Teasing my armchair thoughts out of my head: - If another article @grendel just posted is true, then the Office of Personnel Management also has blood on its hands by the standards of the "senior Home Office official" quoted in the Sunday Times: - If the insurance file was cracked, then that is a pretty dire situation. It suggests that: a) Encryption is so hard to do that someone like Snowden can fail at it in a situation where they feel their life might depend on doing it well. This suggests that most encryption is poorly done (technically or socially). There is evidance in favor of this point. Assange has had one file compromised, and he is adept in this area. b) The Chinese and the Russians are extremely sophisticated. Insurance files would then be an obvious target. If they can break Snowden's insurance file, have they broken others? Wikileaks has 300+ gb of insurance files floating around.

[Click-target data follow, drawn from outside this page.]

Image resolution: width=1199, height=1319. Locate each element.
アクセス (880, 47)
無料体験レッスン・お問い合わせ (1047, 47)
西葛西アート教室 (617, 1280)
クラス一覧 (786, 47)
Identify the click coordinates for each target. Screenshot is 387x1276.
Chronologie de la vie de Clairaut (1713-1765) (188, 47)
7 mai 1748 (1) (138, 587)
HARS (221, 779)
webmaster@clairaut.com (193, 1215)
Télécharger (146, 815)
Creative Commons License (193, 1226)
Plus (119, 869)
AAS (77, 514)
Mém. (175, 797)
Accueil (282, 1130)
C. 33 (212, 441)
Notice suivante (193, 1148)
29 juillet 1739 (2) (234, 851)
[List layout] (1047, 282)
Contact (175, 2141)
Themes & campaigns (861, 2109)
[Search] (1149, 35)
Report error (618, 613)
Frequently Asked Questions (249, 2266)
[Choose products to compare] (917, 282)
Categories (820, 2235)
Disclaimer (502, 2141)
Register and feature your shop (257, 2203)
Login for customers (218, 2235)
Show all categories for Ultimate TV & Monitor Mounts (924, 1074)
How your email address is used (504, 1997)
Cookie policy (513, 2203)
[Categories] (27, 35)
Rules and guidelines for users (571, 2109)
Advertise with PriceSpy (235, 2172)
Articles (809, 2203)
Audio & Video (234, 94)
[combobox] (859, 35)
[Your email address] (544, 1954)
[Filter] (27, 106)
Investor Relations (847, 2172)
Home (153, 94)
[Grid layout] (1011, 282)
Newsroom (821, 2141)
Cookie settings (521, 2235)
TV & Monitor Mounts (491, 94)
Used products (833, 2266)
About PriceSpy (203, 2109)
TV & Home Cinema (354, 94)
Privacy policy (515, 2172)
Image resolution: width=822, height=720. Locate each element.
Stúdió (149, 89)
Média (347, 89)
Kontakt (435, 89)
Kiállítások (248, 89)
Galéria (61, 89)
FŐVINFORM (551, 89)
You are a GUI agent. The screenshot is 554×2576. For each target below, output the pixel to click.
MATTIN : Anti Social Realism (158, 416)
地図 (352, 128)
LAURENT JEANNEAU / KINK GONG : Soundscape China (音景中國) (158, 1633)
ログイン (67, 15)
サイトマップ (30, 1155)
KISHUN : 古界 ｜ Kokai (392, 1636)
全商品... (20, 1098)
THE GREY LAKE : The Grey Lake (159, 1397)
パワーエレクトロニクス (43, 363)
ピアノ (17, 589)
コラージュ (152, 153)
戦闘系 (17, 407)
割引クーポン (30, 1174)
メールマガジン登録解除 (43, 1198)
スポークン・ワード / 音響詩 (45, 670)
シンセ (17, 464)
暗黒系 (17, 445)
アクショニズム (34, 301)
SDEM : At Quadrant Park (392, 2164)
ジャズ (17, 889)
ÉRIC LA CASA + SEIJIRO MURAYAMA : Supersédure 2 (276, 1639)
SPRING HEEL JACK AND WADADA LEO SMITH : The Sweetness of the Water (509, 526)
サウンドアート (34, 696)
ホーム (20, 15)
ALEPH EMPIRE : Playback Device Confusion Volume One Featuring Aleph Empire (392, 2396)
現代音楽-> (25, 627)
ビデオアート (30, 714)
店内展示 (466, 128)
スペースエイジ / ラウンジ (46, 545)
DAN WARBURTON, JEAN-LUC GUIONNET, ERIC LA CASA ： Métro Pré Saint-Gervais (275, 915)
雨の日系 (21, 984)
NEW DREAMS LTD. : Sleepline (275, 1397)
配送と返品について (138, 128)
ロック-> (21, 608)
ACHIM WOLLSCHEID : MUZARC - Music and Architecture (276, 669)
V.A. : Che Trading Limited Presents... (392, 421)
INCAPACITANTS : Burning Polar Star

- If you agree with Schneier on the dangers of having an insurance file (I do), the fact that Assange and Snowden are both still walking around would support the idea that these files are vulnerable enough that physically attacking them to prompt key release isn't worth it. One senior Home Office official accused Snowden of having “blood on his hands”, although Downing Street said there was “no evidence of anyone being harmed”.
His file was compromised because someone he trusted published the decryption key in a book. This was either deliberate or a human error (and it was an error in Assange's judgement to give the guy the key). This example doesn't provide evidence that encryption is usually technically flawed. The Sunday Times article smacks of propaganda. Any claim it makes that the Chinese and Russians have cracked some encrypted trove of Snowden's files should be approached with a sensible amount of skepticism. This guy puts it well: http://notes.rjgallagher.co.uk/2015/06/sunday-times-snowden-china-russia-questions.html Assange has had one file compromised, and he is adept in this area.
Which is why I said "This suggests that most encryption is poorly done (technically or socially)". The encryption itself is technical, but sharing the resulting data is a social act. Doing both parts right is hard, as Assange demonstrated. And failure in either aspect breaks the whole shebang. It is interesting to note that there are technical solutions to prevent what happened in that case. But hindsight is also 20/20. ---- I agree that the Sunday Times article smacks of propaganda. His file was compromised because someone he trusted published the decryption key in a book. This was either deliberate or a human error (and it was an error in Assange's judgement to give the guy the key). This example doesn't provide evidence that encryption is usually technically flawed.